Это было похоже на табор. Настоящий цыганский табор. С разбегу я нырнула в постель и долго лежала в темноте, вслушиваясь в шепот и смех. Ну точно как маленькие, снисходительно подумалось мне.
Подумалось только на мгновенье, потому что это был очень длинный день.
В прежней жизни оставался ящик со старыми игрушками, балкон, увитый виноградной лозой, школа через дорогу.
Осталась сумасшедшая Валечка из первого подъезда, слепой старик у дороги, воробей, погребенный в четверг под ивовым деревом.
Нашествие гусениц, свалка за домом, участковая Ада Израильевна, учебники за первый класс, красное платье, из которого я выросла за лето.
Впереди было долгое плавание, и наш маленький корабль раскачивался вместе с книгами, пластинками, собаками, виолончелью, вместе с детскими обидами, страхами, снами, с утерянными дневниками, невыученными уроками, – раскачивался, но упрямо плыл – влево-вправо, вперед-назад…

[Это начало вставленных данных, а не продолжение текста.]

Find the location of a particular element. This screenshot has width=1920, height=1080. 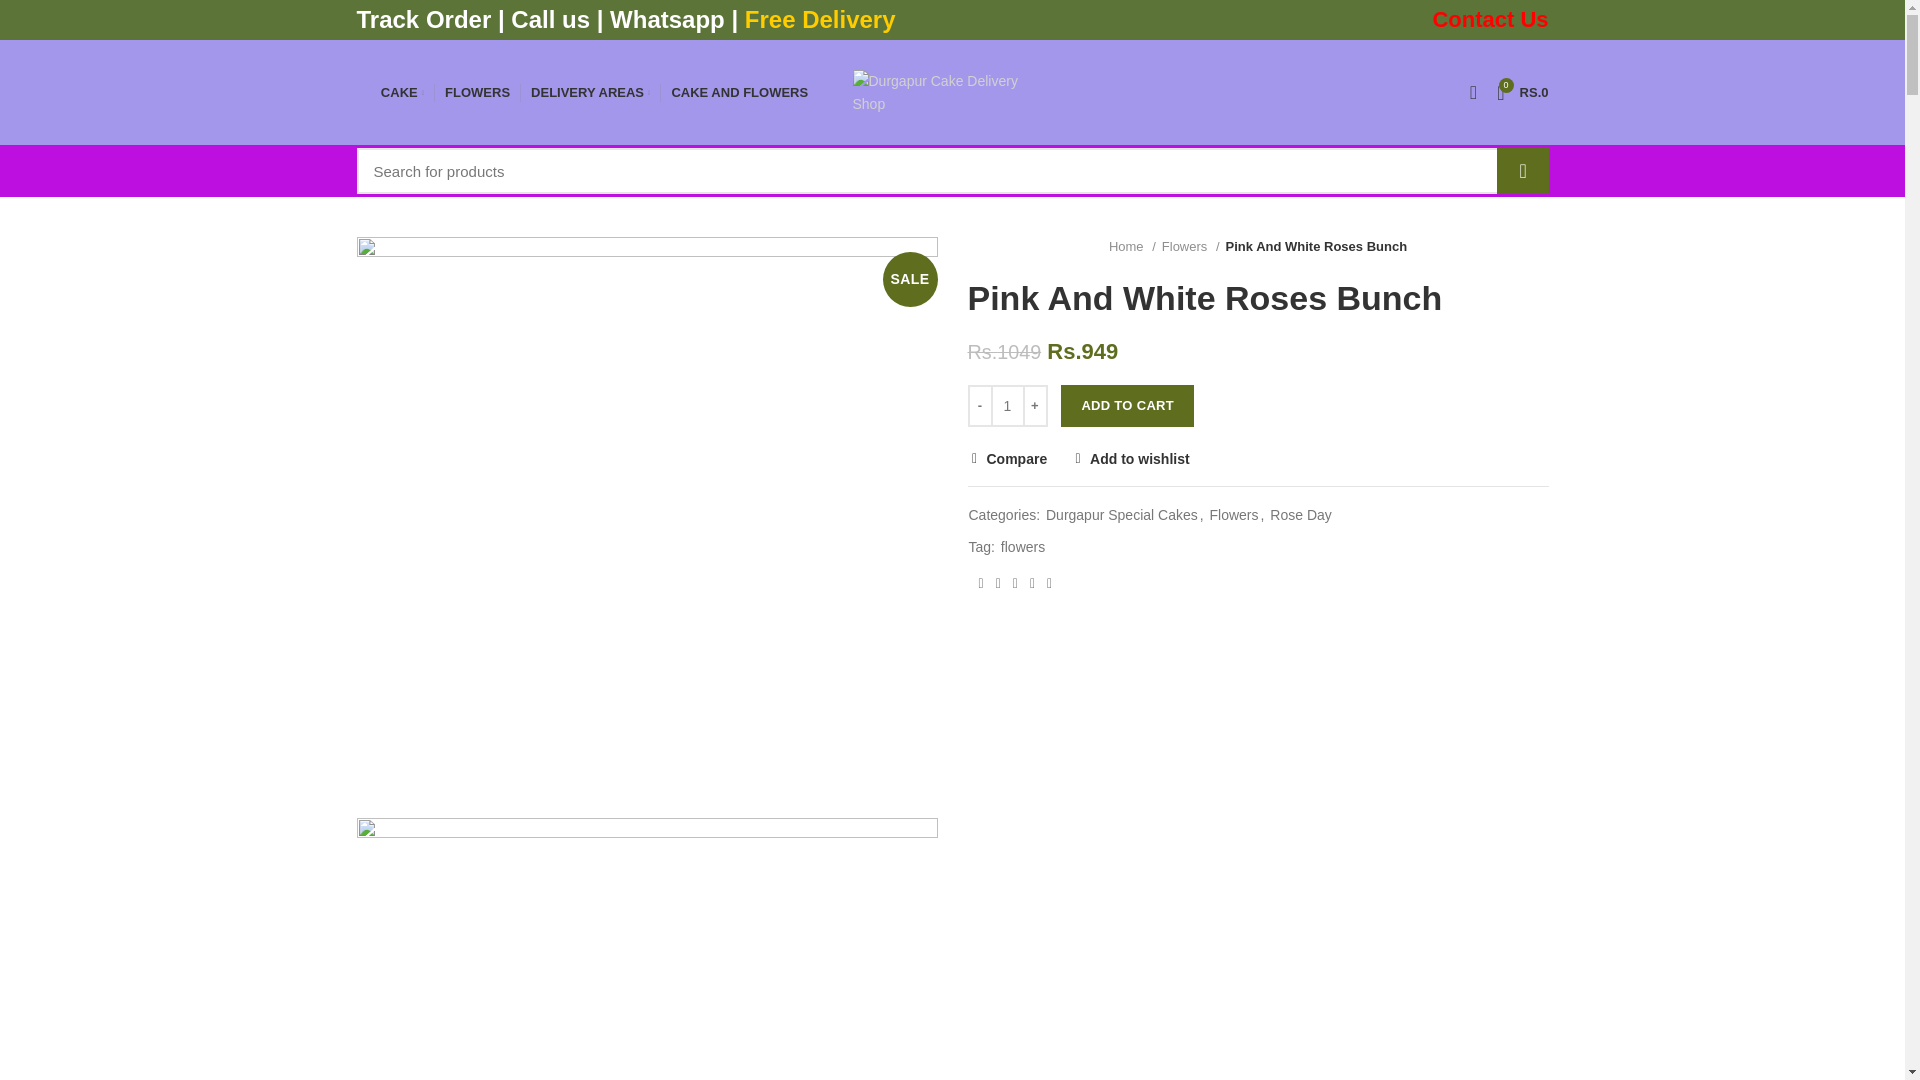

Call us is located at coordinates (1522, 92).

Ну, иди уже сюда, горе мое, – расставив полные ноги в балетках, баба Хеля придирчиво наблюдает за неистовыми прыжками по асфальтовой дорожке, – ну, уже иди сюда, – она еще шире раздвигает ноги, изготовившись сомкнуть их на моей вертлявой талии. Первое, – высморкаться, – вот так, не жалей, я же слышу, у тебя там осталось, – второе, – не бегай ко второй парадной, – кто там сидит? кто? – умничка моя, золотко, – пра-авильно! – баба с кастрюлей на голове и баба Череп, а еще кто? – Хромая Люся, Петрова с противоположного дома, мало ей своих скамеек, и Криворучка.